Louis baissa la tête comme un homme déjà las et qui reçoit un nouveau coup, et, poussant un grand soupir :

— Ah ! Marie, vous me taquinez pour ça, vous aussi… Je suis bien malheureux ! Déjà ma mère ne fait que pleurer, et vous savez que j’aime bien ma mère. Tenez, si ça continue, j’aimerais autant être mort !

— Bon Dieu ! dit-elle, avec un tout petit cri, en se rapprochant de lui, est-ce possible ? Et pourquoi ne la laissez-vous pas alors, votre malheureuse politique, puisqu’elle vous cause tant de mal ? Allez ! moi, je la déteste.
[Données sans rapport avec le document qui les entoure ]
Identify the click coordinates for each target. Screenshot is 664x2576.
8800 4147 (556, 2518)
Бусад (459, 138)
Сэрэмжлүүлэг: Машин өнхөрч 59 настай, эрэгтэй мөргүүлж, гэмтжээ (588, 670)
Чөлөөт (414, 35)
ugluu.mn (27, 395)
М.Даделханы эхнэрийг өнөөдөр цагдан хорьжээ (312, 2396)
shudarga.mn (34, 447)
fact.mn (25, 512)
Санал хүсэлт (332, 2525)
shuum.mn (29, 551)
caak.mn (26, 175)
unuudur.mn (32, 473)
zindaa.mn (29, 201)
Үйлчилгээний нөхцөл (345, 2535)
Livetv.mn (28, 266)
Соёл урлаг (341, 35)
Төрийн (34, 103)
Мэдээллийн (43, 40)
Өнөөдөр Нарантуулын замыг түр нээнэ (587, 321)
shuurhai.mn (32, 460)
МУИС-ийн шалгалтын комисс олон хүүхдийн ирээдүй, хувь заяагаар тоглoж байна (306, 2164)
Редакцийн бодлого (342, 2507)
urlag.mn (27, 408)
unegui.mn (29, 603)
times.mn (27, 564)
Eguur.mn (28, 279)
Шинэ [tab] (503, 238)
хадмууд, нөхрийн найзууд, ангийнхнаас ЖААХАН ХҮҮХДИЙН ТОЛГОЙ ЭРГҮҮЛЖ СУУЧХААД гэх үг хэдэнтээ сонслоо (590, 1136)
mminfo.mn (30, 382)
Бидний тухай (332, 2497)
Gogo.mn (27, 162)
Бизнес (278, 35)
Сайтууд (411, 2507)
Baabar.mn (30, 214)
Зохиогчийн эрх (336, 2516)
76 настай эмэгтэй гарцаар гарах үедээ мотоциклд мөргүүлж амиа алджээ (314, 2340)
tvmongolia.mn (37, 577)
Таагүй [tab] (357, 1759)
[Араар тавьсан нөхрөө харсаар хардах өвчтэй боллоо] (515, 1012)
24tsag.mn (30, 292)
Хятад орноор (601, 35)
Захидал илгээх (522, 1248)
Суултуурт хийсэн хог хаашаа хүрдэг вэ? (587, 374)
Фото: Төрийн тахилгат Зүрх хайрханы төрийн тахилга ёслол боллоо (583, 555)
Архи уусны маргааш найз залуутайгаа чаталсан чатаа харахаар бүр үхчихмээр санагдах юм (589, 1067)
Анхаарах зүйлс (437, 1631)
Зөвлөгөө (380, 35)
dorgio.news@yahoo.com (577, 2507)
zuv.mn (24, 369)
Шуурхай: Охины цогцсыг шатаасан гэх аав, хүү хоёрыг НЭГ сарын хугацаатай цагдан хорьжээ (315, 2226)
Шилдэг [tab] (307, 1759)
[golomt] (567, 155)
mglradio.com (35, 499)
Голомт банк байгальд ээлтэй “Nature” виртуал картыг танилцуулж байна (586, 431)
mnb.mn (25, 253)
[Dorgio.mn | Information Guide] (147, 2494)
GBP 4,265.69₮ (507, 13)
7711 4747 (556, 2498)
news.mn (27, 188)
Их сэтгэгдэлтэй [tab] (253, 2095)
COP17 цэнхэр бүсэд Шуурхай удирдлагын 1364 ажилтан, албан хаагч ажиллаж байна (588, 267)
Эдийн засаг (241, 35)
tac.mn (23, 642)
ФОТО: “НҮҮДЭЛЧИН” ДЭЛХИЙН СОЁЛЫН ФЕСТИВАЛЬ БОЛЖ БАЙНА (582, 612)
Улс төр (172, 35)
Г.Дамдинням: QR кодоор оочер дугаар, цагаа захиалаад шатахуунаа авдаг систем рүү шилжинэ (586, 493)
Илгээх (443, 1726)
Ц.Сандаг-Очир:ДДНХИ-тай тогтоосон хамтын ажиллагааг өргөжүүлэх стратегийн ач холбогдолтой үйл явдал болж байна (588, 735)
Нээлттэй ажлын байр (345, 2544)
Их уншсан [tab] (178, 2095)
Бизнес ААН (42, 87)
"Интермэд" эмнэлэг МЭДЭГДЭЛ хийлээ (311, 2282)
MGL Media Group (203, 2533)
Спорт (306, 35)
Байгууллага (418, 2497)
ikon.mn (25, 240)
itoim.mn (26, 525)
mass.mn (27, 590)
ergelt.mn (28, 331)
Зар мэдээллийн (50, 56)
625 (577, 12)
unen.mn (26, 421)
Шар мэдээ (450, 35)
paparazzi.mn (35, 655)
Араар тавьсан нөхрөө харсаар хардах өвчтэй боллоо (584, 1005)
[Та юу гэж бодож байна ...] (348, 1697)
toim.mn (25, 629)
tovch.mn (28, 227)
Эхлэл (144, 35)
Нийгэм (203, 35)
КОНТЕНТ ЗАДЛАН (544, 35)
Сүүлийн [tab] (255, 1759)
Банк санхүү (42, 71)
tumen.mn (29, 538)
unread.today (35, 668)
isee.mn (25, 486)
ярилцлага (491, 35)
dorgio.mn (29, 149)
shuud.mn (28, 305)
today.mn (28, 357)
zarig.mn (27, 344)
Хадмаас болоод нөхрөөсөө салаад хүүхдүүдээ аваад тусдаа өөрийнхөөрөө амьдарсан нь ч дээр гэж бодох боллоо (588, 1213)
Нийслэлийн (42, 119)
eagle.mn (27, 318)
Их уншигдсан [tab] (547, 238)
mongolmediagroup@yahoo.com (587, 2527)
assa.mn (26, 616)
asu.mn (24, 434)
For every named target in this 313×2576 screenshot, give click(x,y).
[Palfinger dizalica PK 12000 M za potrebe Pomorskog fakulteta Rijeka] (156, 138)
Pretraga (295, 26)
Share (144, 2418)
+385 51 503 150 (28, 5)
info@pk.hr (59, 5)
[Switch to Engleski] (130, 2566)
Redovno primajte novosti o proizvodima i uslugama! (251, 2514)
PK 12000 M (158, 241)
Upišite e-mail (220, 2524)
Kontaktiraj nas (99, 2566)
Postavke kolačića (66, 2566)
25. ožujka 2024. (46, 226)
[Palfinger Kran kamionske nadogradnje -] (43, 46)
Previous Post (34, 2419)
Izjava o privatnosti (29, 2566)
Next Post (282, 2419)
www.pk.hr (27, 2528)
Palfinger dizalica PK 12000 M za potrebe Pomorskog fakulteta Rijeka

— Je ne peux la laisser, Marie, et je vous ferai comprendre ça ; oui, demain nous en parlerons ; mais que je vous dise tout de suite supposez que les Allemands entrent chez nous, qu’il soit besoin de défendre notre pays, m’estimeriez-vous si, au lieu de prendre un fusil, je fuyais au loin ?

— Non, sûrement, dit-elle, mais je sais bien que vous ne feriez pas ça.

— Si je désertais la bonne cause en politique, Marie, ce serait tout juste la même chose, parce que, si ce n’est pas pour défendre mon pays des Allemands, c’est pour le défendre d’autres ennemis : l’ignorance et l’injustice.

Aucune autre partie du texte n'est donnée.